Projects that supported quality design, historic character, and the arts generated regular activity. The two multifunctional neighbourhood spaces — Detroit’s Ella Fitzgerald Park and Philadelphia’s Centennial Commons — had the highest rates of regular visitors with a"racons ranging from basketball courts and play areas, to porch swings and movie nights. The presence of art and historic architecture also helped drive engagement but there were challenges to everyday use, the most prominent being accessibility. For example, the loca0onal posi0oning of Freight Yard at Detroit Riverfront deterred pop-up businesses from opening up at the space and led some visitors asking for more way-finding.


Community participation allowed project organisers to build trust with residents, which in turn increased engagement and the sense of attachment to the spaces. For example, at Akron’s Summit Lake Park, 97% of respondents felt the project had changed their neighbourhood for the better, up from 57% at the start of the project. Ella Fitzgerald Park and Centennial Commons, which adopted similar engagement approaches, also saw the greatest levels of weekly visitors, enthusiasm, and attachment.


The study found that initial investments helped catalyze co-funding that is necessary to activate and sustain projects. For example, public space investments led to larger community development efforts by shifting perceptions and showing that positive change was possible in these areas.

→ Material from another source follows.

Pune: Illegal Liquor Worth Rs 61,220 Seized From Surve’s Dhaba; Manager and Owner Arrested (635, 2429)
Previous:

By funding local organizations, it also built local community development capacity and ensured that programming had residents at its centre.


Local stewardship, responsive processes, and trusted operators helped sites develop sustainable operating models and adapt to changing conditions. While no projects stated immediate concern for financial sustainability, some are actively working to diversify funding sources and secure ongoing revenue, whilst sustaining the organisation’s core mission.


In responding to the pandemic, the spaces were able to adapt to provide safe venues for solo and social activity. While the pandemic had a disruptive impact on public life, two sites — Detroit Riverfront and Cherry Street Pier — observed increases in foot traffic compared to the previous year. Neighbourhood spaces were also resilient, as a greater proportion of residents surveyed near Ella Fitzgerald Park and Centennial Commons reported visiting the parks more frequently than residents near other sites during the pandemic.


The findings of this study illustrate the power of public space as a platform for community development, whether by building resident trust, spurring social activity, supporting economic and workforce development, or catalysing neighbourhood change.

Expanding the scope of funding beyond construction laid the groundwork for public spaces that reflect local communities and respond to changing conditions. Many project’s ability to adapt and continue attracting visitors during the pandemic cemented this strong foundation. To build on successes and overcome challenges, the conclusion of this report recommends the following:

  • To address challenges related to physical connectivity, invest in design changes that improve access to the site.
  • To address challenges around inclusion and trust, expand support of local organisations and fund ongoing community participation efforts.
  • To proactively manage resident concerns around displacement, tie public space investments to broader community development processes.
  • To create sustainable operating models, fund innovative new paradigms that diversify revenue sources.